Translator's task to make reader believe in characters
John Minford grins when asked how he feels to be regarded as 'just' the translator of Louis Cha's last set of martial arts-cum-fantasy novels. 'Well, let's not go into that,' he says.
It is not that this friendly professor of Chinese at the Hong Kong Polytechnic University expects equal treatment with one of Chinese writing's most famous fiction writers. But he knows that people have little idea what 'just' translating entails.
'Unlike The Story of the Stone, if you take the language away there may be nothing there. It's like, dissecting P G Wodehouse is much harder than Thackeray; every sentence of P G Wodehouse is exquisite. It's all in the style.' This is what readers may not appreciate - that the translator has to develop a style and choose the right way to tell the story in the reader's language, without letting the reader forget that this is a Chinese book, with all the superstition and Chinese cultural background that implies.

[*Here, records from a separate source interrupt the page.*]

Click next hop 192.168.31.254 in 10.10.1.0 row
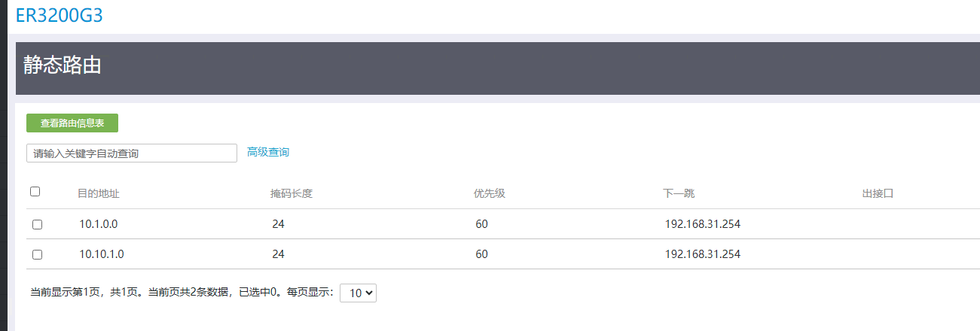The height and width of the screenshot is (331, 980). click(703, 254)
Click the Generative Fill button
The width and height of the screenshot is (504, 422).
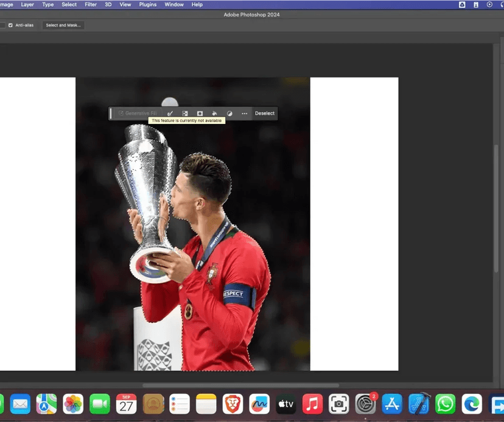138,113
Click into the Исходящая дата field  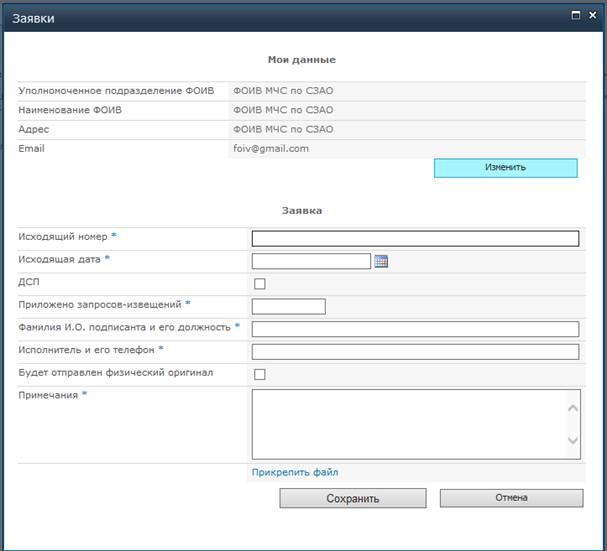tap(311, 261)
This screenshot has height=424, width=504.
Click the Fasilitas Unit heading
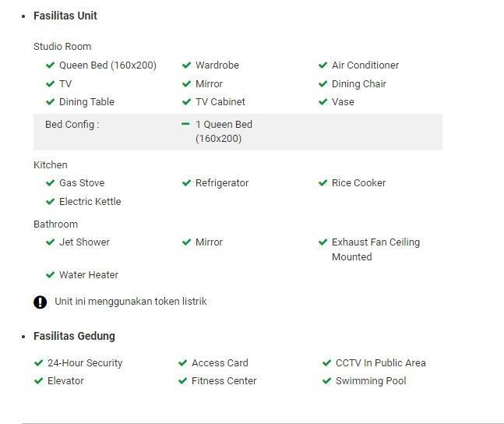pyautogui.click(x=65, y=16)
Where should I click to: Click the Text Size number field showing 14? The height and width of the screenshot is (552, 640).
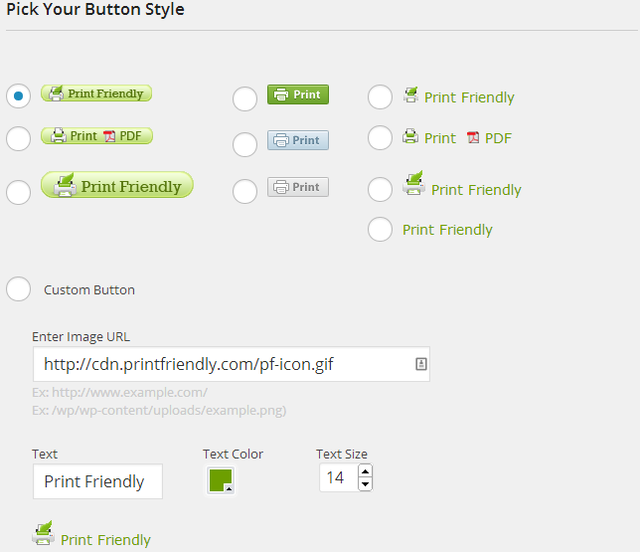pyautogui.click(x=337, y=478)
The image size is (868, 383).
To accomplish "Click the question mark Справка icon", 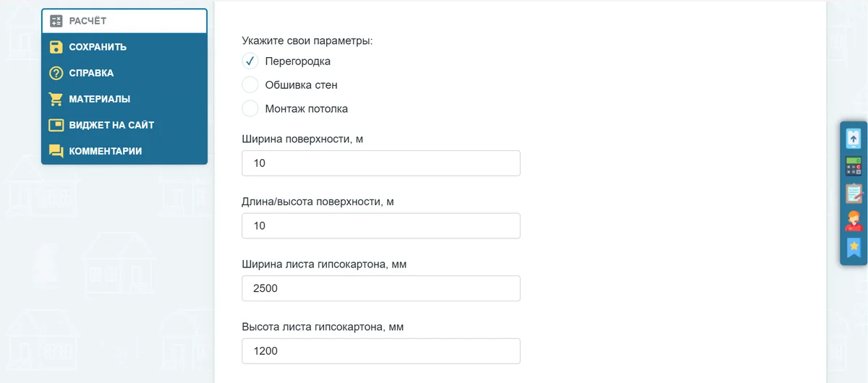I will [56, 73].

Professor Minford uses as an example a scene from another translation of his, the classic Chinese text The Story of the Stone. The reluctant young hero is being lectured on writing a formal, classical Chinese essay for the civil-service examinations. For a Western reader, what is the closest parallel? Professor Minford thought about having the boy write in old English, like Chaucer, but finally chose Latin.
The translator ends up making the reader believe in a young Chinese lad being taught in English to write in Latin, while also keeping the reader aware this is a Chinese work - not an easy balance to achieve.
'You need to be a writer,' he says. 'About 99 per cent of the decisions relate to getting a nice writing style.
'Take even the name, Trinket [for Cha's rascally hero who worms his way through the imperial court and is called in Chinese Wei Xiaobao, or 'Little Treasures']. Some people are affronted, they say, that he has a perfectly good Chinese name. I have to take a deep breath and explain that I'm trying to create a readership among Westerners.' Cha believes his novels' popularity in Southeast Asia owes much to their Chineseness but wonders with modesty how they will travel beyond the region.